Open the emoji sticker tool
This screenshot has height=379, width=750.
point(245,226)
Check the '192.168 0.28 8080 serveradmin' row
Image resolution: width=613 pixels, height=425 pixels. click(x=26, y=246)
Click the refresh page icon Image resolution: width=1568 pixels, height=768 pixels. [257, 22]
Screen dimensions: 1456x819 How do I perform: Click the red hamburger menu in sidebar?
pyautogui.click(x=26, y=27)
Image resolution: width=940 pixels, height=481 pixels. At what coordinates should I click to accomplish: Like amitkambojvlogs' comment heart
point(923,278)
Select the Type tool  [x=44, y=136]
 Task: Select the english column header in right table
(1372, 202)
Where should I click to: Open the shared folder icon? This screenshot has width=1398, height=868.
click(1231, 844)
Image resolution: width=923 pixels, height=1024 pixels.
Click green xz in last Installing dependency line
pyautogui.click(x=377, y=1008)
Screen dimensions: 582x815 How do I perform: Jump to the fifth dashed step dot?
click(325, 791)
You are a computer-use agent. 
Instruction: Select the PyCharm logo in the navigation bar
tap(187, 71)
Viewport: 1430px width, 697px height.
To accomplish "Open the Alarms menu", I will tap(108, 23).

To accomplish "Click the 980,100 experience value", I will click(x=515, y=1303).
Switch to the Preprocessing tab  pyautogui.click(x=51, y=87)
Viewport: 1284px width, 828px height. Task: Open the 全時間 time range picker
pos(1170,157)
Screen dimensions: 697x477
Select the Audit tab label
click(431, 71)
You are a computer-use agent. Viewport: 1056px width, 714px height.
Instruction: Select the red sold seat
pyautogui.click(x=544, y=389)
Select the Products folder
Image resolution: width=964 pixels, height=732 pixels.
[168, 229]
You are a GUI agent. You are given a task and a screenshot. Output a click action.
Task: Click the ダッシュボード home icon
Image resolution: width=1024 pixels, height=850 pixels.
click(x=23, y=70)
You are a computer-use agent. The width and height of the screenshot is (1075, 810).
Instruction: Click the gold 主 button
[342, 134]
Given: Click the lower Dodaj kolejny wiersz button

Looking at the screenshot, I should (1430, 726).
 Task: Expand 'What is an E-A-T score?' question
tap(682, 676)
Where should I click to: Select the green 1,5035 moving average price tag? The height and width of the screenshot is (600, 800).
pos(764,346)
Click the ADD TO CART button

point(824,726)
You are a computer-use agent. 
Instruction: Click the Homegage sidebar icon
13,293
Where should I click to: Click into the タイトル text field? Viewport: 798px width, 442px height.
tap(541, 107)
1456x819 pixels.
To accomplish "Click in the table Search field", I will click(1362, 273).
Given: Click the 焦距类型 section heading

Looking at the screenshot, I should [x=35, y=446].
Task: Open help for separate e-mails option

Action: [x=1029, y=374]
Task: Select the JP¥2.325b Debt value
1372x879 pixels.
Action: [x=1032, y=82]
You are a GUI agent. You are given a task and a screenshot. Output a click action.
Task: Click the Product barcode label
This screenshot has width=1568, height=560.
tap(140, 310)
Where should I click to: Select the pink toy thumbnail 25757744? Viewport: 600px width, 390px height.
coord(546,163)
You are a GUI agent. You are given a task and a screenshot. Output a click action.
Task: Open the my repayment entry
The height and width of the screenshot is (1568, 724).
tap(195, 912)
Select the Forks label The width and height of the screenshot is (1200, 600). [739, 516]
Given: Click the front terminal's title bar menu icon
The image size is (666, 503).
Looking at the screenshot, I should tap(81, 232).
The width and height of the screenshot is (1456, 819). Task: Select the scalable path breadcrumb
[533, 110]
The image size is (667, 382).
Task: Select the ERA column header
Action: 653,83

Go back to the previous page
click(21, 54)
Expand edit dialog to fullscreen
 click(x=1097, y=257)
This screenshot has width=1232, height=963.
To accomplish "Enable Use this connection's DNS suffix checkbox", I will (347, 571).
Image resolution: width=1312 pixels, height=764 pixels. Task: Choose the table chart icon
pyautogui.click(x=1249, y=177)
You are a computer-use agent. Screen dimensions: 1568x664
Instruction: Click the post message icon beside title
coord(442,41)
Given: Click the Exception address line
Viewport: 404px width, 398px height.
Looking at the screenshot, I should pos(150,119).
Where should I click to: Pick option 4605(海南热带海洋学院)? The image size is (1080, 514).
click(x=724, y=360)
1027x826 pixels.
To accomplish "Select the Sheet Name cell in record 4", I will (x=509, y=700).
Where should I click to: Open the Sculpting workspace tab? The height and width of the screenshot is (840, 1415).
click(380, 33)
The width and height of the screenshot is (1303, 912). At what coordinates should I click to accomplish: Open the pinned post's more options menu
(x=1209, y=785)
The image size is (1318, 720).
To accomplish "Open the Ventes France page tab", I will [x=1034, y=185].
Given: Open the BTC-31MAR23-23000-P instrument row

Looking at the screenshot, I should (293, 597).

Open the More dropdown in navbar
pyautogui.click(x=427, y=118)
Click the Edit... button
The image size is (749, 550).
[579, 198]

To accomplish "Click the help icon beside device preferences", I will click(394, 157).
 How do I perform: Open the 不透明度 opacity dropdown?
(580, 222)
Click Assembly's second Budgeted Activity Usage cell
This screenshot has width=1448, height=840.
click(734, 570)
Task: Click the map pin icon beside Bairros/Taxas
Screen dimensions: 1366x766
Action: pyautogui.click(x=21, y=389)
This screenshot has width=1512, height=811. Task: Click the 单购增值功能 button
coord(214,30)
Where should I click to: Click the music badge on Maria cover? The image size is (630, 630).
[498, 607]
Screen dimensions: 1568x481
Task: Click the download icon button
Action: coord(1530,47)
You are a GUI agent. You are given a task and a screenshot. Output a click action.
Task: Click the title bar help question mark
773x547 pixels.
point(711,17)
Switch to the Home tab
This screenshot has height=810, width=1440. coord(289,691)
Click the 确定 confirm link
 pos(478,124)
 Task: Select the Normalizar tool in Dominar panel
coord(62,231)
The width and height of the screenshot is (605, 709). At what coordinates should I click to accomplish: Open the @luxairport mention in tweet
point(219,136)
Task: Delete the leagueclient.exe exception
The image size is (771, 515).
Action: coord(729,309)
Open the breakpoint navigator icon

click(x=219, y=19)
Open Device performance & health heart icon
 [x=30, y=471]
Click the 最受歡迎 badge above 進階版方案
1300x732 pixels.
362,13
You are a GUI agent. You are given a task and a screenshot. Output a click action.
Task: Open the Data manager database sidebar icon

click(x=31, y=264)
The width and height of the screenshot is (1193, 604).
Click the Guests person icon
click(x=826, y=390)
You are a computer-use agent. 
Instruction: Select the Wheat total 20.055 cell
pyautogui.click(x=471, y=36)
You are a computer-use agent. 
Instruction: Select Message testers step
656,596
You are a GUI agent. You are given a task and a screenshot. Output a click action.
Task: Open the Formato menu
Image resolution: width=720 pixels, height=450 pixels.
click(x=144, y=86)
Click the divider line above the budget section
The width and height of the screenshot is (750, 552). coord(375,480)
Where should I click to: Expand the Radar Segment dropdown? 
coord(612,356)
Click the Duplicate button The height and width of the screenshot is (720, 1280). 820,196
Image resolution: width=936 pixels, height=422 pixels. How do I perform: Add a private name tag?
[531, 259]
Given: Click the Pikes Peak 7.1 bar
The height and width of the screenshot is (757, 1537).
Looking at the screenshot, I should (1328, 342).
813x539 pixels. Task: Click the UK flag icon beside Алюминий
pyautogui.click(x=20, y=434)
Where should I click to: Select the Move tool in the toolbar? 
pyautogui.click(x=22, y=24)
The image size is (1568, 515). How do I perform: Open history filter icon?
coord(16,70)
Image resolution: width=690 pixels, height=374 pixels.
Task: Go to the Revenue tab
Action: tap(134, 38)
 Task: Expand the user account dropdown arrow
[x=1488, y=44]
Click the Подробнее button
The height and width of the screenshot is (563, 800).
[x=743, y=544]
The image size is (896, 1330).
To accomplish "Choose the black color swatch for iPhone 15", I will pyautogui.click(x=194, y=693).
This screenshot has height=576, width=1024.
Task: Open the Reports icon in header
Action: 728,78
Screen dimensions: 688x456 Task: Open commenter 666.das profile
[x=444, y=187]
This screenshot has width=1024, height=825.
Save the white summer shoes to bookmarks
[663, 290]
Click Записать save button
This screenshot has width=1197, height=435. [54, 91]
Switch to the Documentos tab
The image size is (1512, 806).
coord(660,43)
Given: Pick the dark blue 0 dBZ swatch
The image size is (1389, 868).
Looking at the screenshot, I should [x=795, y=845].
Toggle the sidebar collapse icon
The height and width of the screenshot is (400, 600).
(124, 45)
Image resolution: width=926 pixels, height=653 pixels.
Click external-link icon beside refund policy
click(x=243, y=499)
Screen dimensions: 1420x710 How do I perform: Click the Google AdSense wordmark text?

> _REQUIREMENT_
Reproduce the lines that begin with the line containing "Task: Select the english" and end with the line containing "Action: [x=1029, y=374]", including both of those lines.

> _THE COMPLETED TASK_
 Task: Select the english column header in right table
(1372, 202)
Where should I click to: Open the shared folder icon? This screenshot has width=1398, height=868.
click(1231, 844)
Image resolution: width=923 pixels, height=1024 pixels.
Click green xz in last Installing dependency line
pyautogui.click(x=377, y=1008)
Screen dimensions: 582x815 How do I perform: Jump to the fifth dashed step dot?
click(325, 791)
You are a computer-use agent. 
Instruction: Select the PyCharm logo in the navigation bar
tap(187, 71)
Viewport: 1430px width, 697px height.
To accomplish "Open the Alarms menu", I will tap(108, 23).

To accomplish "Click the 980,100 experience value", I will click(x=515, y=1303).
Switch to the Preprocessing tab  pyautogui.click(x=51, y=87)
Viewport: 1284px width, 828px height. Task: Open the 全時間 time range picker
pos(1170,157)
Screen dimensions: 697x477
Select the Audit tab label
click(431, 71)
You are a computer-use agent. Viewport: 1056px width, 714px height.
Instruction: Select the red sold seat
pyautogui.click(x=544, y=389)
Select the Products folder
Image resolution: width=964 pixels, height=732 pixels.
[168, 229]
You are a GUI agent. You are given a task and a screenshot. Output a click action.
Task: Click the ダッシュボード home icon
Image resolution: width=1024 pixels, height=850 pixels.
click(x=23, y=70)
You are a computer-use agent. The width and height of the screenshot is (1075, 810).
Instruction: Click the gold 主 button
[342, 134]
Given: Click the lower Dodaj kolejny wiersz button

Looking at the screenshot, I should (1430, 726).
 Task: Expand 'What is an E-A-T score?' question
tap(682, 676)
Where should I click to: Select the green 1,5035 moving average price tag? The height and width of the screenshot is (600, 800).
pos(764,346)
Click the ADD TO CART button

point(824,726)
You are a computer-use agent. 
Instruction: Click the Homegage sidebar icon
13,293
Where should I click to: Click into the タイトル text field? Viewport: 798px width, 442px height.
tap(541, 107)
1456x819 pixels.
To accomplish "Click in the table Search field", I will click(1362, 273).
Given: Click the 焦距类型 section heading

Looking at the screenshot, I should [x=35, y=446].
Task: Open help for separate e-mails option

Action: [x=1029, y=374]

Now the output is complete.